WhisperX adds components to:
- Pre-segment the audio using Voice Activity Detection (VAD).
- Cut & merge segments using heuristics so that segments fed to Whisper match its training duration (≈30s) and do not cut through active speech.
- Force align phonemes (via an external phoneme recognition model) to get precise word-level timestamps.
They show that this combined approach yields state-of-the-art performance for long-audio transcription and word segmentation benchmarks, with large speedups (≈12×) when using batched inference enabled by the VAD + cut & merge strategy.
System Components
WhisperX comprises several stages.
- Voice Activity Detection (VAD)
- First, audio is passed through a VAD model to detect where speech is active vs inactive.
- The purposes: skip over non-speech regions, avoid wasting ASR compute on silence; allow chunk boundaries to avoid splitting speech; also helps with later constrained alignment by giving local speech boundaries.
- VAD Cut & Merge
- Cut: If an active speech region (a segment) is longer than the maximum duration Whisper is trained on (~30 seconds), they split it (“min-cut”) at the point of minimal voice activity (i.e. where speech is least active) to avoid cutting through densely overlapping speech. This ensures each segment is no longer than Whisper’s input size.
- Merge: Conversely, very short speech segments are problematic (they may miss context, cause inefficiency). After cutting, neighbouring segments that are short (aggregate span less than a threshold τ) are merged, to get durations closer to the training-width (they report τ ≈ 30 seconds works best). This improves both speed (fewer segments → fewer ASR passes) and accuracy (more context).
- Whisper Transcription
- The processed speech segments (after cut & merge) are transcribed with Whisper in parallel (batched inference). They avoid conditioning on previous text (i.e. each segment is transcribed independently) to prevent propagation of errors or drift. Also they use the version of Whisper that does not rely on internal timestamp outputs for word alignment, since these timestamp tokens are unreliable.

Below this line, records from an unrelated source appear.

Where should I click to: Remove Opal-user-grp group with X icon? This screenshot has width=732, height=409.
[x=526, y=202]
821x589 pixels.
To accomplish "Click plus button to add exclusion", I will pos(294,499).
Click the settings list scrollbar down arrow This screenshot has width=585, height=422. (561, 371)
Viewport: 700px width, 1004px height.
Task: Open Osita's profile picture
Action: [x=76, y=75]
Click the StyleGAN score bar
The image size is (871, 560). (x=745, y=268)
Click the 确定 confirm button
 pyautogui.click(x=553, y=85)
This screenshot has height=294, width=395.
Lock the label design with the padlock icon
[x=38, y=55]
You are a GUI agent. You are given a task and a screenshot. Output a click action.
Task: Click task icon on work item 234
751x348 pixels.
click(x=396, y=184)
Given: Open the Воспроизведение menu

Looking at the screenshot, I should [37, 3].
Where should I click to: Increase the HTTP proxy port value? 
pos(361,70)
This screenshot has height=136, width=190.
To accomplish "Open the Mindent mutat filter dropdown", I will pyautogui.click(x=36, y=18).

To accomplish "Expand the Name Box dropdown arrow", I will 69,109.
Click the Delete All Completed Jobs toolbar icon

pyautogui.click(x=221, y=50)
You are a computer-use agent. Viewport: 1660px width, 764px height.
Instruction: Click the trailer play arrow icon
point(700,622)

- Forced Phoneme Alignment
- Once you have text for each audio segment, you want to align words (and their constituent phonemes) to exact times. WhisperX uses an external phoneme recognition model (e.g. wav2vec2.0 trained on phonemes) to produce logits over phoneme classes over time. Then it uses Dynamic Time Warping (DTW) to align the audio phoneme sequence with the phoneme sequence implied by the transcript. From that alignment, it assigns start & end times to words (by mapping the first and last phonemes of each word). For words missing phonemes in the phoneme model’s dictionary, fallback to nearest phoneme timestamps.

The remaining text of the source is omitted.